ひかりにバレてしまえば、こんなチャンス二度と訪れないだろう。
あの子にきっと邪魔される。
だから、悟られない様に、笑え。
「……えっと」
「どうしたの? ひかり」
私はキラキラとした笑顔を浮かべながらひかりに問うた。
しかし、その笑顔はすぐに凍り付く事になる。
「そのね。沙也加ちゃん。何か怒ってる?」
「……っ、な、なんでそう、思ったのかな」
「うん。そのね。沙也加ちゃんの光が、なんか黒いから、嫌な気持ちがあるのかなって」
「光……?」
「そう。ほら、普通に過ごしててもさ。光るけど、こう、うぉー、やるぞー。って感じで気持ちが強くなったら、光も強くなるでしょ? それでさ。黒く光ってる時って、モヤモヤしてる時とか、いやーな気持ちになってる時なのかなーって最近気づいたの」
「そう、なんだ。あ、はは。ひかりには全部お見通しだね。そうなんだ。実はさ。今朝、タンスの角に足をぶつけちゃって、ずっとジンジン痛いの。それでイライラしてる感じに視えちゃったかな」
「そうなの!? だ、だだだ、大丈夫? 痛くない?」
「うん。大丈夫。我慢出来るよ。でも、家に行ったら見てもらおうかな」
「うん! 任せて!」
「アハハ。よろしく」
笑いながら、内心速くなっていく鼓動を落ち着けようと、必死に気持ちを抑えつける。
誤魔化せただろうか?
ひかりは私の気持ちに気づいていない?
本当に大丈夫か?
不安ばかりが私の体を包み、心を追い詰める。
しかし、今は信じるしかない。
ひかりは前と同じように無邪気に笑っているし、この時点で不信感を抱いているのなら、逃げ出そうとするだろう。
しかしそんな素振りは少しも見せてはいない。
だから、大丈夫。大丈夫だ。
私は自分にそう言い聞かせながら、ひかりに笑顔を向け続けた。
この時食べたケーキの味は何も覚えていないが、それから、私は無事ひかりを自宅に招き入れる事に成功した。

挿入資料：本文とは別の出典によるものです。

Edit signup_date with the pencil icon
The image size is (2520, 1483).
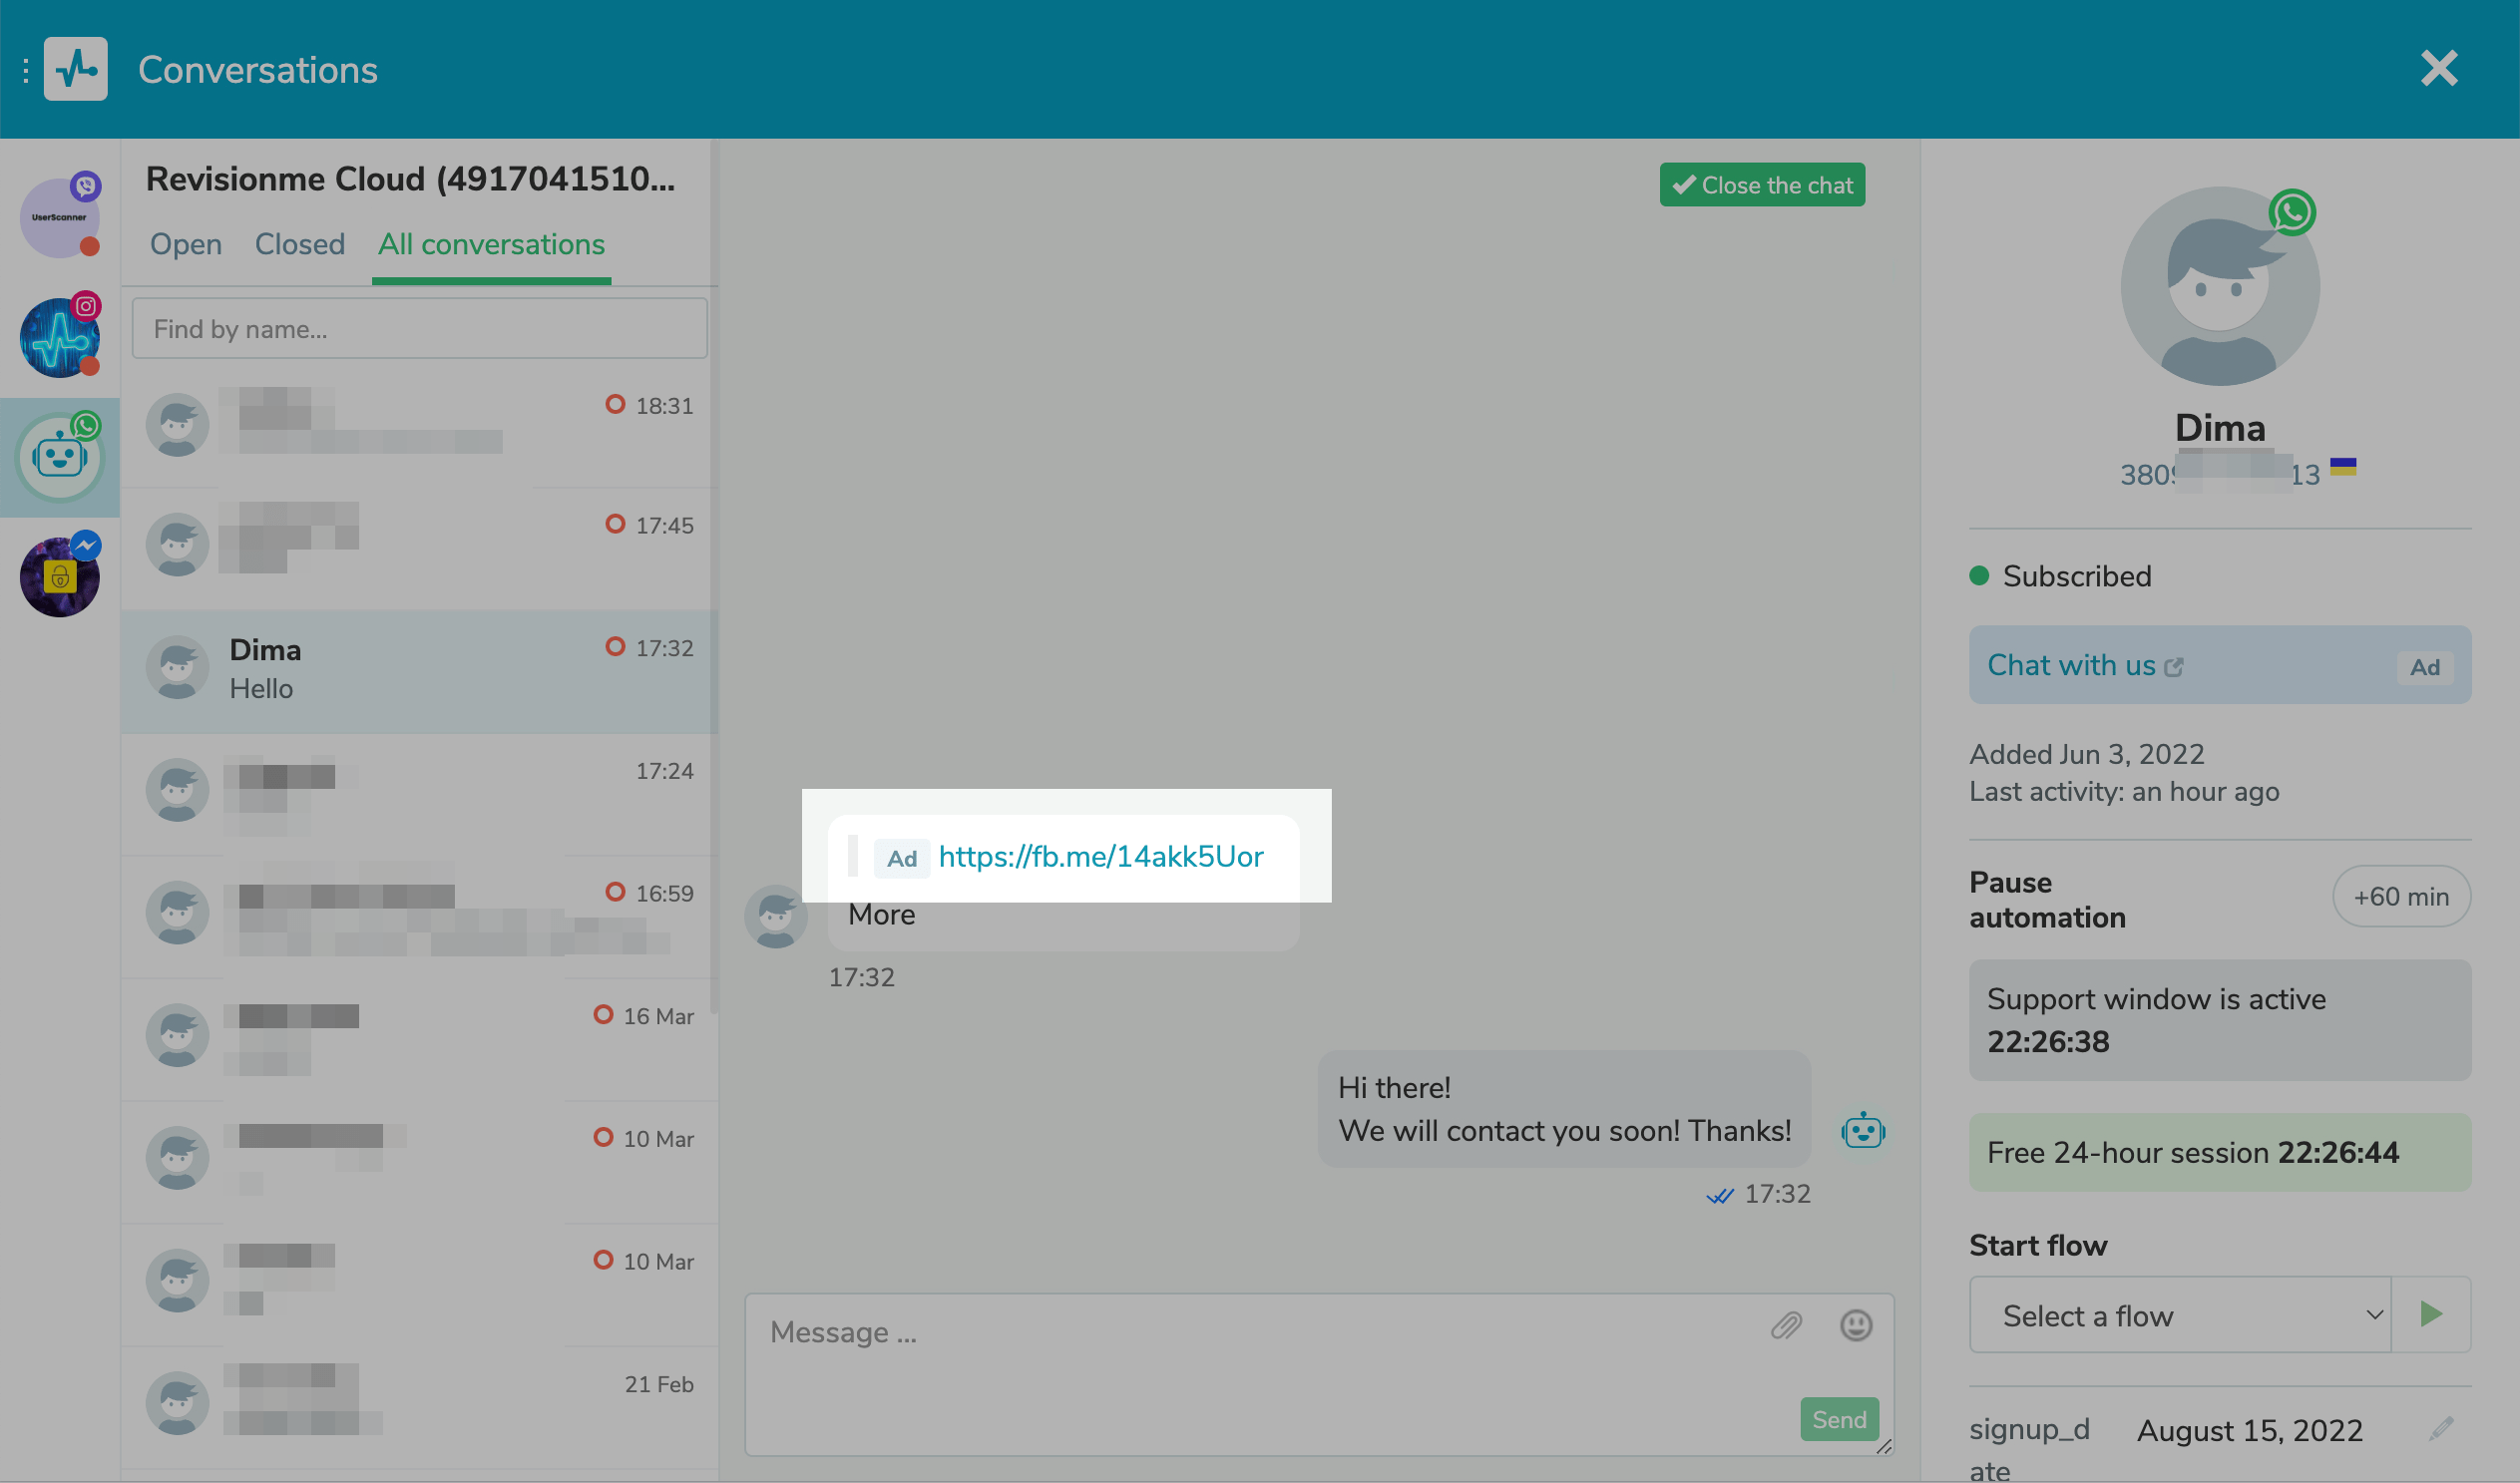[x=2441, y=1429]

自宅の扉を開け、その扉を押さえながら中にひかりを招く。
先に家の中に入ったひかりは靴を脱ぎながら、家の中に上がり、キョロキョロと珍しい物を見る様に見渡していた。
私は扉を静かに閉めると、鍵を二つ。そしてチェーンを掛けつつ、ひかりの様子を伺う。
特に疑っている様な様子は見えなかった。
ならば、問題ないだろう。
いや、この時点で疑っていようと、もはや関係ない。
ひかりは既に部屋の中に入ったのだ。
ならば、もう大丈夫だ。
私は勝利を確信して笑う。
「じゃあ家の中、案内するよ」
そう。今日からずっと住む家だ。よく覚えてね。ひかり。